According to the Jerusalem post article, even though anti-Israel activists have been outspoken since October 7, their radical opinions do not reflect those of the majority of Americans. Despite this, their voices are being made louder in our children's classrooms in the American K-12 education system.
Numerous parents, students, and teachers are committed to restoring the K-12 system following its manipulation by malicious individuals who used it to spread misinformation about the United States, Israel, Jews, and society as a whole. After the October 7 massacre by Hamas, numerous people were left scared and devastated, while the ensuing events left others puzzled.
It was hard to believe that students, teachers, and administrators in K-12 schools would support terrorism, with adults urging children to sympathize with terrorists who committed atrocities. Many people showed support for Hamas after October 7, revealing the underlying problems in the K-12 education system in America. Activists utilize programs in ethnic studies to advance their ideological agenda through an analysis of settler-colonialism and oppression using a binary lens.
Prior to October 7, this conflict was happening behind the scenes, as activists were mobilizing and advocating for academic standards to advance their causes, such as the recent implementation of ethnic studies mandates in California, Boston, and Minnesota.

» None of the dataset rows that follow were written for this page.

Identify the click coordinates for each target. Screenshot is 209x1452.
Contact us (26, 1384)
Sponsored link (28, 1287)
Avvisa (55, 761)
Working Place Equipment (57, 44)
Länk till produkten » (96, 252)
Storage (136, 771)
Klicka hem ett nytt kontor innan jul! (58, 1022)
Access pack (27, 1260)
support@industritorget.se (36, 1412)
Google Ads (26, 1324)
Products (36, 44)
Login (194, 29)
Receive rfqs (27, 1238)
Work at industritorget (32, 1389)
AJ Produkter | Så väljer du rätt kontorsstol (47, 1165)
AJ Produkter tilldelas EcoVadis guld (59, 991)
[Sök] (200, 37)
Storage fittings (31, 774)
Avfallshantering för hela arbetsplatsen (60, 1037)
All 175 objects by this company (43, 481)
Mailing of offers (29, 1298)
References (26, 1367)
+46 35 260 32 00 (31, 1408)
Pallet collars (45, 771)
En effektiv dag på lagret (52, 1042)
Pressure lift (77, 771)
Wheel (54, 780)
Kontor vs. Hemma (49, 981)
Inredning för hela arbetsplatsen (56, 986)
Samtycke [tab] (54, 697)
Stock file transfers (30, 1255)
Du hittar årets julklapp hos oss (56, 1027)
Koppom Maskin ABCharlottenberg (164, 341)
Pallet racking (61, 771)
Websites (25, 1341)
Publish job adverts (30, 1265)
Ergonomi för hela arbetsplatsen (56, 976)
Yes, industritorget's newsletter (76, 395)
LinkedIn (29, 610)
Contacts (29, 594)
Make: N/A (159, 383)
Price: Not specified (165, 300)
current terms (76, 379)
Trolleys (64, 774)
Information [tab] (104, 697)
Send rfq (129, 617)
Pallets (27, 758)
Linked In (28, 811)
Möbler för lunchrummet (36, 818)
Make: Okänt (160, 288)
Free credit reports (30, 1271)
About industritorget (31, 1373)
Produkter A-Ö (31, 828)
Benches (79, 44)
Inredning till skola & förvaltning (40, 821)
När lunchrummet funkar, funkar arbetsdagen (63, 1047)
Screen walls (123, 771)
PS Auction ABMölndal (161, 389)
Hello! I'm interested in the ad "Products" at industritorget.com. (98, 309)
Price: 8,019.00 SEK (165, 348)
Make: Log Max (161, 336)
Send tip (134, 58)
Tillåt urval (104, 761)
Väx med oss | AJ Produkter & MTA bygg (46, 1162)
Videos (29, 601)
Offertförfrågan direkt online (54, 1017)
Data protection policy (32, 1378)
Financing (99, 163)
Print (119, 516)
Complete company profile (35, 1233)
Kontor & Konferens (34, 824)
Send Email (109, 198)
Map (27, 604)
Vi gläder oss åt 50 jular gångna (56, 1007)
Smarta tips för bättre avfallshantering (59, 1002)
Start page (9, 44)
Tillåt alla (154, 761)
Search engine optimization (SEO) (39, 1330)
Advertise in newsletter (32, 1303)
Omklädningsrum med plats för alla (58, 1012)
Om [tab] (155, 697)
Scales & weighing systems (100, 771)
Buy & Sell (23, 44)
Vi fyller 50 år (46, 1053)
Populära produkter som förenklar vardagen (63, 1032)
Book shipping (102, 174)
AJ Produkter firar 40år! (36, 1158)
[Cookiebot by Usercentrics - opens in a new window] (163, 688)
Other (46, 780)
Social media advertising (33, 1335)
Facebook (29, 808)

Many individuals who are open-minded embraced classes that reflected the diverse ethnic and cultural makeup of our society and aimed to create ethnic studies courses that fulfil their purpose of educating about the experiences and contributions of different ethnicities in America.

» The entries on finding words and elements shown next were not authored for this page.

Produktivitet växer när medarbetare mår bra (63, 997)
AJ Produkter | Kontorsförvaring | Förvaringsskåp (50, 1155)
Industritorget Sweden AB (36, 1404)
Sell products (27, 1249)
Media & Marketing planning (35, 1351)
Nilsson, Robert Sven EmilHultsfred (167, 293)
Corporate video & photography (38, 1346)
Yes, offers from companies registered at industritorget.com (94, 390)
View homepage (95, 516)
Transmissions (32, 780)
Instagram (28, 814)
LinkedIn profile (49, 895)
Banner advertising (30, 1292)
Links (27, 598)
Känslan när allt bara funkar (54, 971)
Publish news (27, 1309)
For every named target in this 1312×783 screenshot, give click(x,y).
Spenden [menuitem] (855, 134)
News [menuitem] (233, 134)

Regrettably, numerous scholars and advocates in ethnic studies have insisted on defining the field through radical activism and the binary of oppression, rather than focusing on the study of communities and individuals.

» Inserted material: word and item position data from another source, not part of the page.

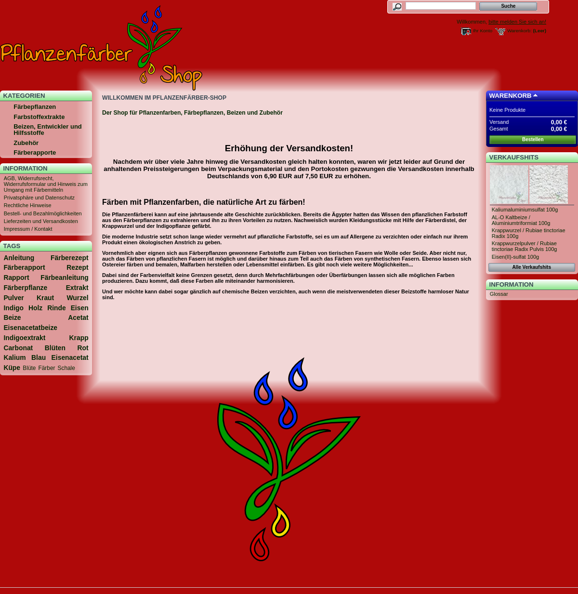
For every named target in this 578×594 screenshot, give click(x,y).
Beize (12, 317)
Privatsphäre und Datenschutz (39, 197)
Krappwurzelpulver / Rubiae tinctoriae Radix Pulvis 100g (524, 246)
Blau (38, 357)
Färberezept (70, 258)
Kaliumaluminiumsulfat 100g (525, 209)
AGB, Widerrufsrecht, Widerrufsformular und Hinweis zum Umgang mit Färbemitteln (46, 184)
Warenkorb (510, 95)
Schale (66, 368)
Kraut (45, 298)
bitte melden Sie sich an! (517, 22)
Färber (47, 368)
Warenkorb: (519, 30)
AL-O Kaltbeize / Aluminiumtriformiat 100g (521, 220)
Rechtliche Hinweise (28, 205)
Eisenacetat (70, 357)
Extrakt (77, 287)
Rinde (56, 308)
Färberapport (24, 267)
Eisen (80, 308)
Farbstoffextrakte (39, 116)
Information (25, 168)
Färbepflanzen (34, 106)
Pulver (13, 298)
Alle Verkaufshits (531, 267)
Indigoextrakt (24, 338)
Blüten (55, 348)
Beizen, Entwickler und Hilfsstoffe (47, 129)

In autumn of 2025, California public and charter schools must provide an ethnic studies course to all students as part of their mandatory high school program. A legitimate battle is taking place in California and other areas with ethnic studies mandates on the curriculum about what students should be taught. Extreme ethnic studies activists are seizing this chance to defend terrorism as a valid form of opposition and distort history and present circumstances as they undermine our children's ethics. The ethnic studies program is not the sole means for introducing hateful ideology into K-12 classrooms. Additional programs such as Diversity, Equity, and Inclusion (DEI), culturally responsive education (CRE), and teacher professional development (PD) are employed to uphold the belief that "resistance is necessary when individuals are under occupation."
After the October 7 Hamas massacre, the radical ethnic studies activists have organized protests that urge students to show solidarity with Hamas, protested at school boards to demand a Gaza ceasefire allowing Hamas to stay in charge and for the release of 120 Israeli captives, created new curriculums that misrepresent history and vilify Jewish self-governance, and instructed educators and students with materials that deny Jewish heritage.
Dr. Brandy Shufutinsky is the Director of Education of Community Engagement at the Jewish Institute of Liberal Values (JILV) and a co-founder of the Coalition for Empowered Education (CEE).